Quelques instants plus tard, Harry Quara entre dans la classe. Calmement, il parle en inuktitut à la jeune élève.

«Au début, je trouvais mon nouveau rôle difficile. Maintenant, ça va mieux. Les jeunes me connaissent, ils me voient dans le village, ils ont confiance», raconte M. Quara qui, comme plusieurs, a été engagé sans détenir un diplôme d'études secondaires.

Au début de l'année, Louise Pellerin, enseignante de 4e année, a demandé à ses élèves ce qu'ils voulaient faire plus tard. Plusieurs ont haussé les épaules, incapables de répondre.

Après les Fêtes, elle a posé la question de nouveau. Il y a du progrès. Certains disent vouloir travailler à la Coop, magasin du village, ou chez Air Inuit.

Directrice adjointe de l'école, Maata Putugu rêve de plus encore. «J'aimerais voir plus de jeunes obtenir leur diplôme.
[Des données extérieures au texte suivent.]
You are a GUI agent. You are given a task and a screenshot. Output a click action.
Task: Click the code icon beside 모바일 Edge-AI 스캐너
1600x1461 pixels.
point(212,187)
J'aimerais voir qu'eux aussi sont capables. Ils pensent qu'ils ne le sont pas. Que les postes de médecins ou d'infirmières à l'hôpital, ce n'est pas pour eux. Ils pensent qu'ils peuvent juste travailler à la Coop, chez Air Inuit, à la garderie. J'aimerais qu'ils sachent qu'ils ont beaucoup de potentiel.»